We purified axonemes from Lytechinus pictus sea urchin sperm. We first focused on individual doublets present in this sample. In high spatial resolution mode, the AFM images clearly show two joined tubules, with heights of 25 and 35 nm, respectively (Fig. 4 B and C). Another feature of these microtubule doublets is the periodic repeats separated by ∼30 nm, which are likely to be the outer dynein arms on the A tubule (Fig. 4 B and C). Both of these structural features of microtubules are consistent with cryo-electron microscopy (cryo-EM) structures of the axoneme and previous AFM images of doublet microtubules (49, 50). We examined whether depolymerases act on doublet microtubules by performing AFM experiments with 2D doublet sheets from partially dissociated axonemes composed of two or more doublets linked together (SI Appendix, Fig. S7 AD). In the presence of MCAK, we observed that one of the tubules depolymerizes from both ends first, followed by the depolymerization of the second tubule (Fig. 4D, SI Appendix, Fig. S7 E and F, and Video 5). This can be visualized in the height plots as a deepening of the minima between adjacent doublets (dotted lines) and the conversion of an asymmetric broad peak to a single sharp peak (indicated by black arrow) (Fig. 4D). The AFM time-lapse data of a microtubule doublet and a singlet in the same field of view in the presence of Kip3p reveal that the doublet depolymerizes very slowly (rate = 4 nm/min), but a single microtubule in the same field-of-view is depolymerized on the same timescale (rate = 26 nm/min) as in vitro polymerized GMPCPP–microtubules (Fig. 4E and Video 6). This is consistent with previous fluorescent studies with the kinesin-8 protein Kif19A, in which single microtubules, nucleated from an axoneme, were depolymerized, while the axoneme itself appears intact (32). Within the doublet, the average depolymerization rate measured for the A and B tubule in the presence of Kip3p was extremely slow (0.2 to 3 nm/min) (Fig. 4F). In contrast, in the presence of MCAK, B tubules are depolymerized at a significantly faster rate compared to A tubules (Fig. 4F; A rate = 2 nm/min; B rate = 23 nm/min). Control experiments with the doublets without enzyme showed no significant depolymerization over the same timescale (SI Appendix, Fig. S7G). Taken together, these data suggest clear differences in how MCAK and Kip3p act on microtubule doublets.

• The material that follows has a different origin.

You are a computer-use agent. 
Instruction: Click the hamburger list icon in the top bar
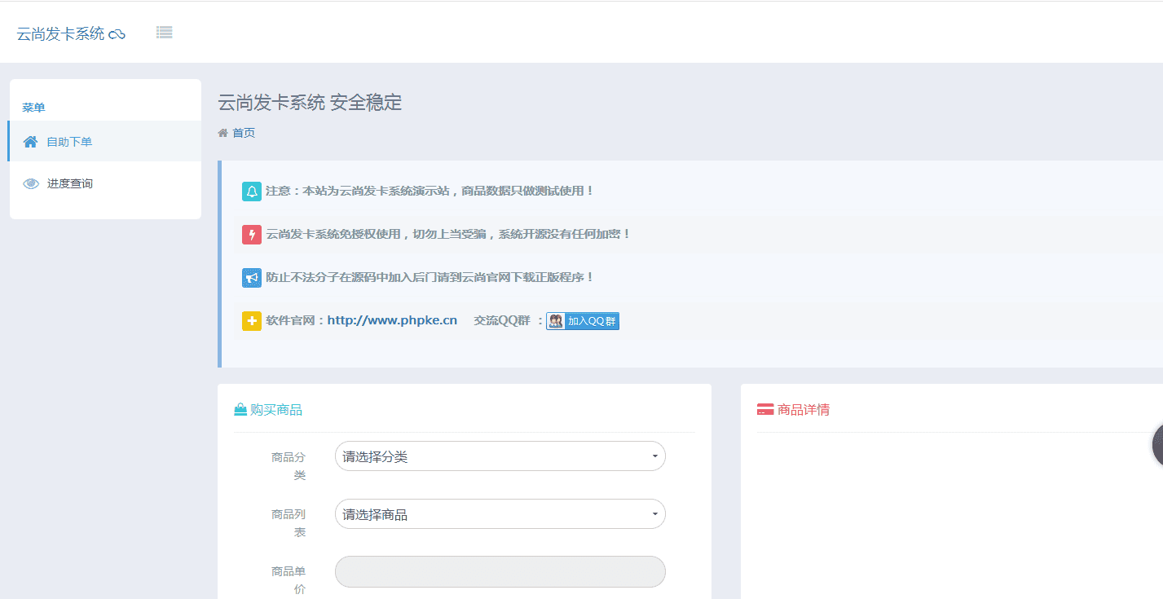coord(164,32)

Axonemes are heavily decorated with several proteins. Prior reports have shown that treatment with a solution of tris(hydroxymethyl)aminomethane, ethylenediaminetetraacetic acid and dithiothreitol (Tris-EDTA-DTT; abbreviated as TED) can dissociate a subset of axonemal proteins, particularly the dyneins (51). Our AFM imaging revealed that these TED-treated doublets have a smoother surface in comparison to untreated doublets (SI Appendix, Fig. S8 A and B). We examined if TED treatment alters the depolymerization of doublets. Similar to the doublet samples without TED treatment (Fig. 4), we observed bidirectional depolymerization of one tubule of an isolated doublet with MCAK (SI Appendix, Fig. S8C). TED treatment resulted in faster depolymerization of both tubules (compared to TED-untreated sample with MCAK), with the B tubule being lost at a higher rate than the A tubule (SI Appendix, Fig. S8D; A rate = 16 nm/min; B rate = 38 nm/min). In the presence of Kip3p, TED treatment also permitted slow depolymerization of the B tubule (SI Appendix, Fig. S8 D and E; A rate = 2 nm/min; B rate = 10 nm/min). To ensure that depolymerization did not arise from frequent AFM scanning, we imaged the doublets every 10 min upon adding a depolymerase (SI Appendix, Fig. S8F). The results show that the depolymerization activity of the doublet with MCAK is independent of AFM scanning. In addition, in control experiments without the enzyme, TED-treated doublets showed no significant depolymerization (SI Appendix, Fig. S8G).

Taken together, our results show that doublet microtubules can be enzymatically depolymerized with MCAK and that the rate of depolymerization of the B tubule in a doublet is faster than that of the A tubule. In contrast, doublet microtubules are poor substrates for Kip3p, even when the doublet is stripped of associated proteins. Thus, proteins that have Kip3p-like properties may be selectively functional at the distal cilium tip, where the axoneme is composed mostly of singlet microtubules, to fine-tune cilium length. In contrast, the properties of depolymerases like MCAK make them better suited to depolymerize both singlets and doublets for processes such as cilia disassembly or inhibition of ciliogenesis.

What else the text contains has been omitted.